— START Data lines —

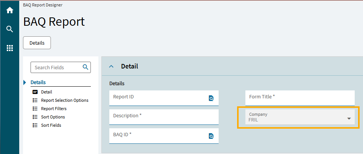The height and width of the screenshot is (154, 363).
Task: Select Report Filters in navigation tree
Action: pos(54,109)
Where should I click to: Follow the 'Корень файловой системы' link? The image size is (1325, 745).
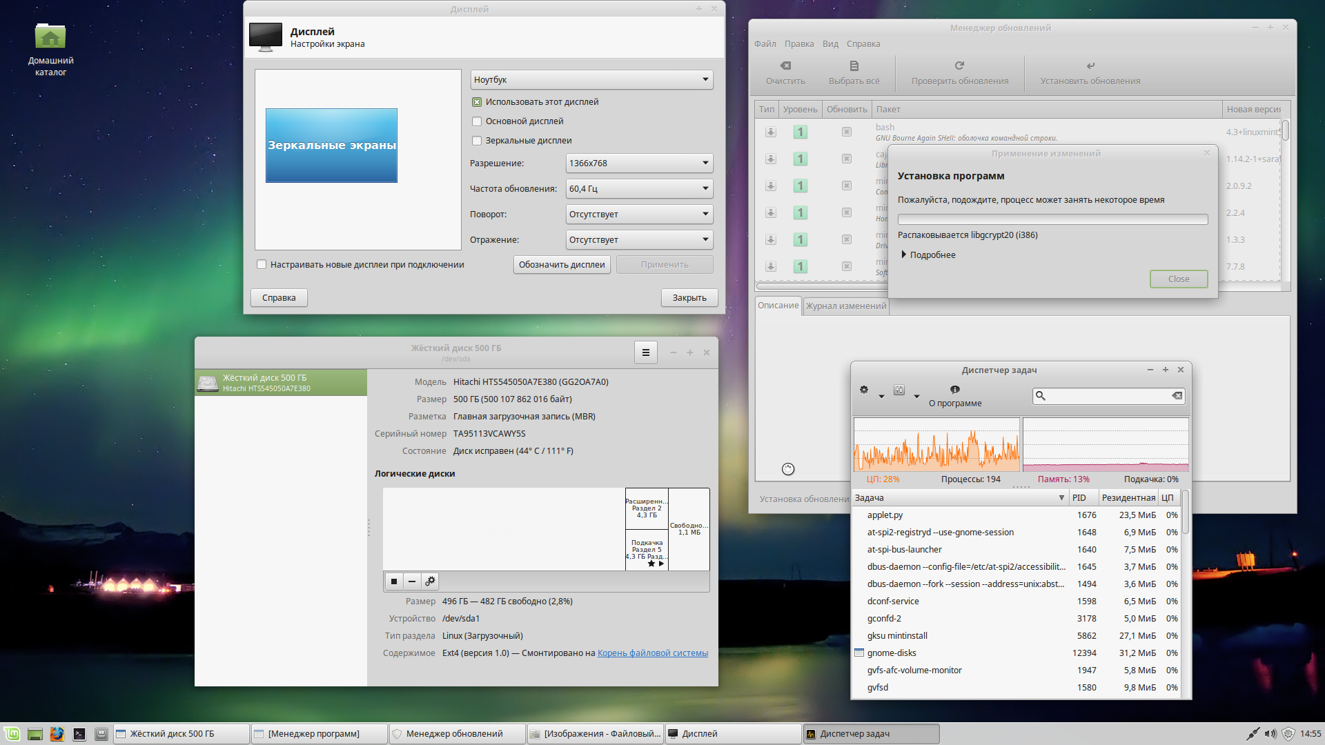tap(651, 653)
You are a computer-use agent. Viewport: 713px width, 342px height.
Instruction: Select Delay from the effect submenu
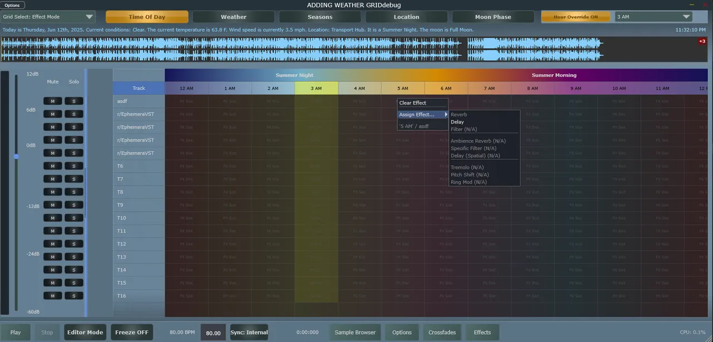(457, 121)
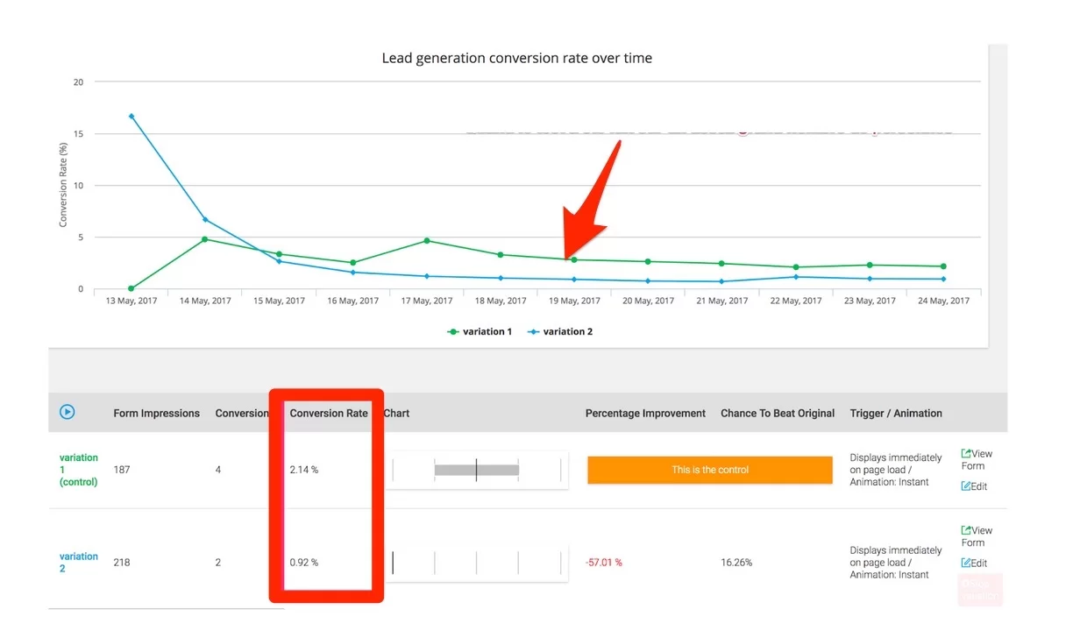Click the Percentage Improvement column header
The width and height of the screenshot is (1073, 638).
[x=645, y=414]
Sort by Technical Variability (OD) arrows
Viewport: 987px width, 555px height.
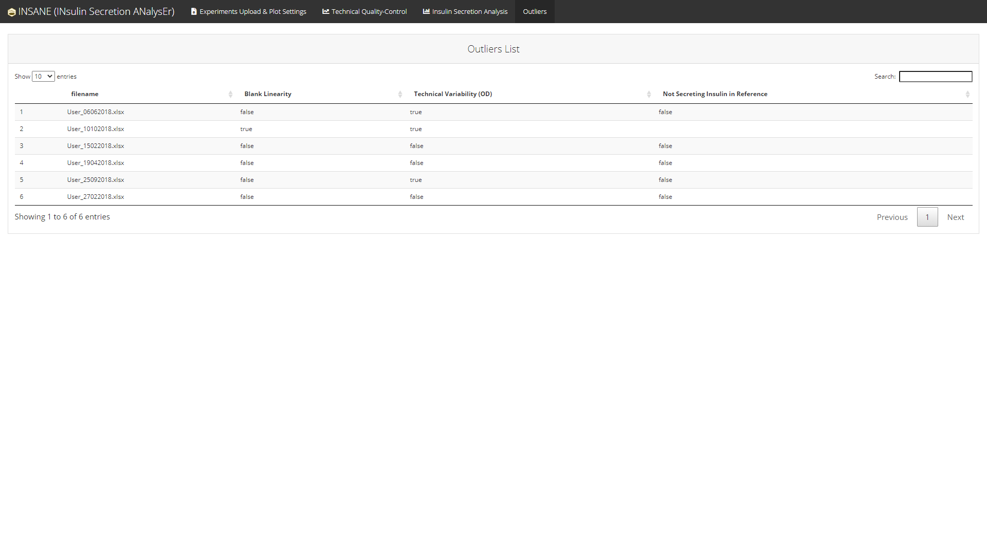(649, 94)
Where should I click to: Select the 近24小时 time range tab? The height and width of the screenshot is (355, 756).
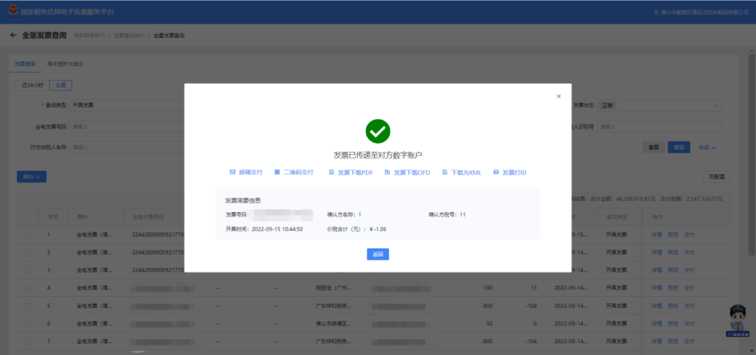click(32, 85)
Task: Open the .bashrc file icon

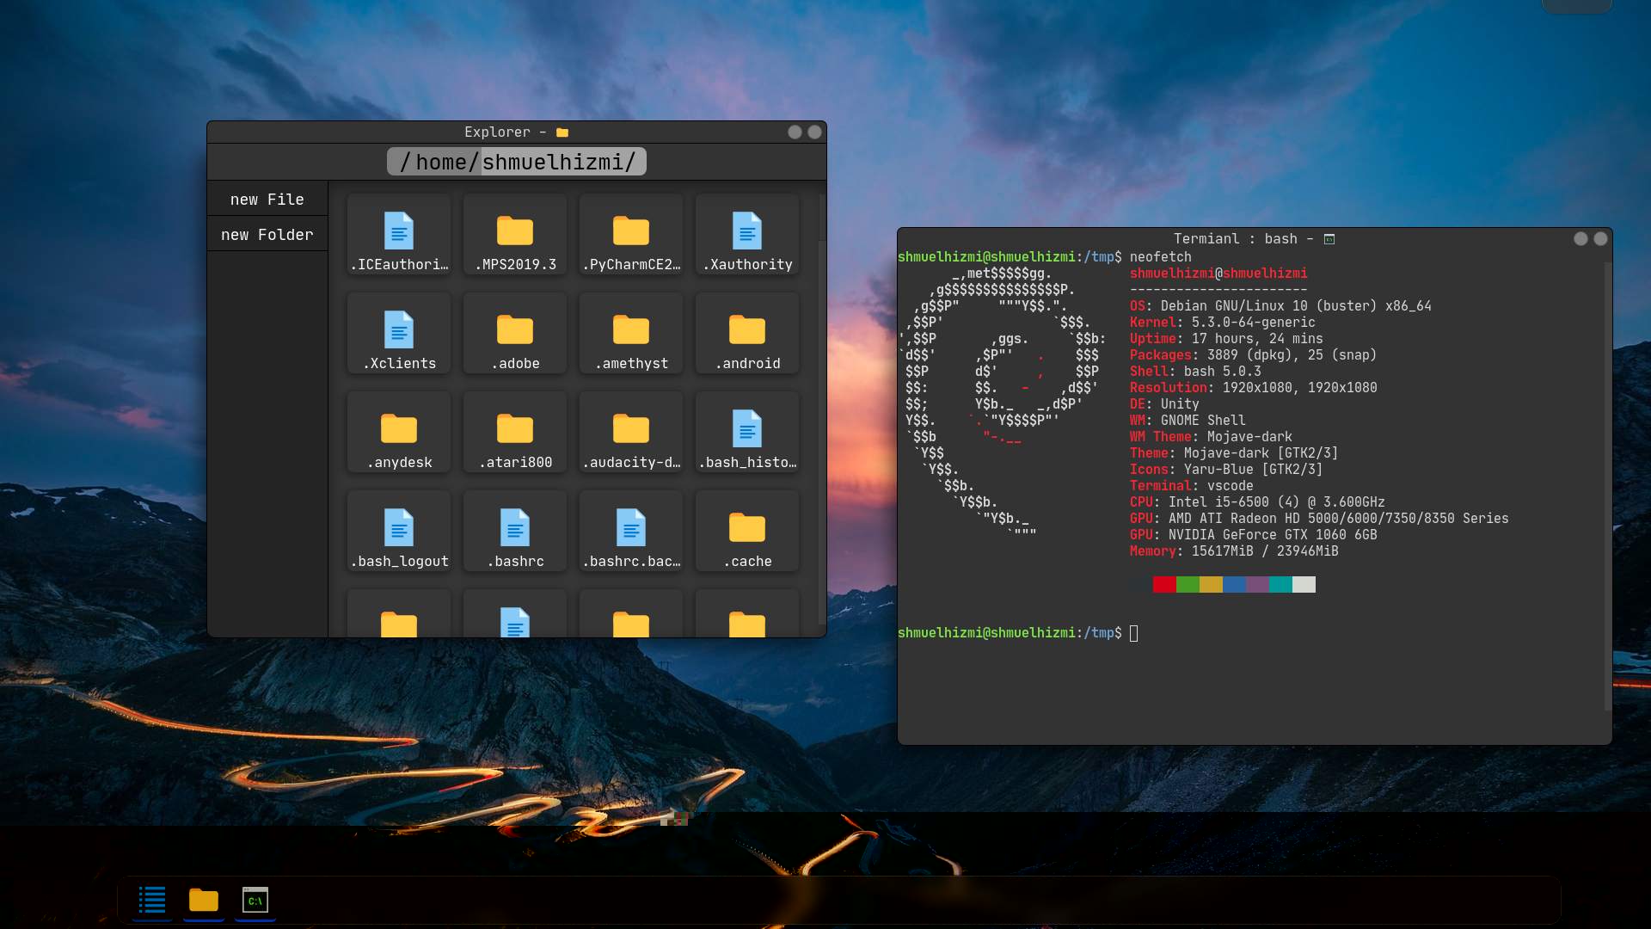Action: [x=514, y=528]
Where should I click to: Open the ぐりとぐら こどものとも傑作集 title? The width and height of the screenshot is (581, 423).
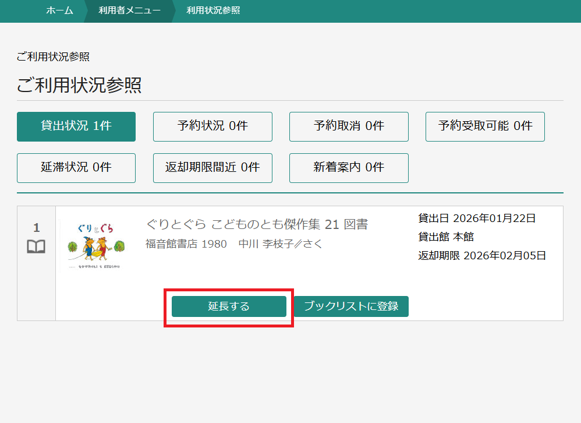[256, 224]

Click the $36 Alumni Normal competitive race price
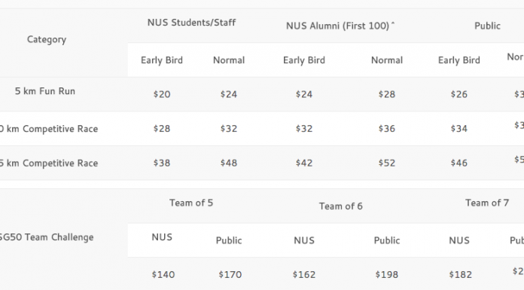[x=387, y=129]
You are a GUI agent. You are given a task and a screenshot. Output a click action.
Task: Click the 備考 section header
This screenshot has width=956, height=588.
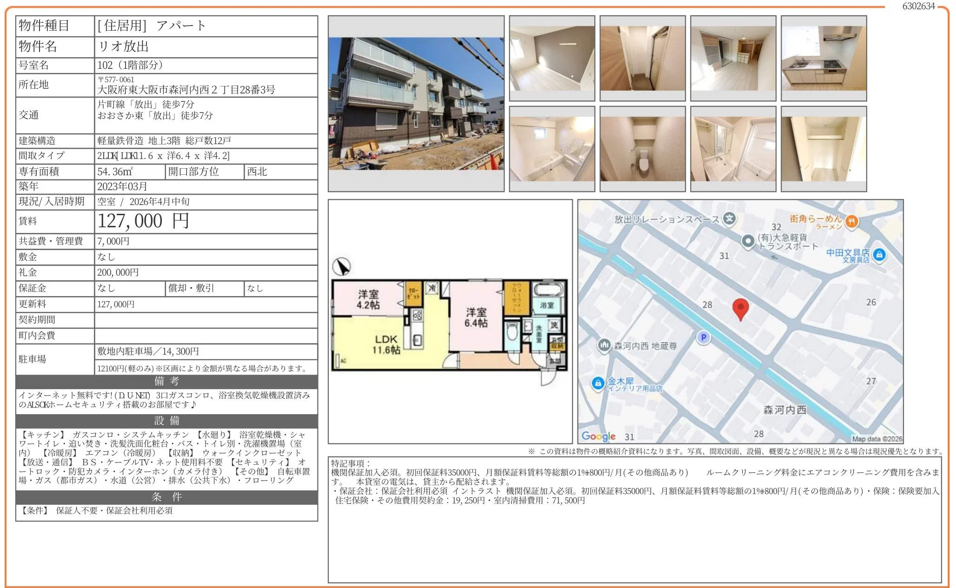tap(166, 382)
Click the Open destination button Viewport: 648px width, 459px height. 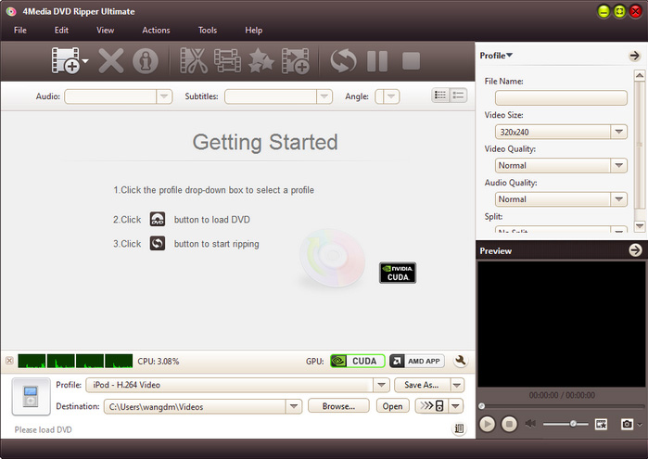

— END Data lines —

Which lines in the entries contain the word "should"? Copy each of them in full.

Where should I click to: Follow the 'Корень файловой системы' link? The image size is (1325, 745).
Where should I click to: Select the 近24小时 time range tab? The height and width of the screenshot is (355, 756).
Where should I click to: Open the ぐりとぐら こどものとも傑作集 title? The width and height of the screenshot is (581, 423).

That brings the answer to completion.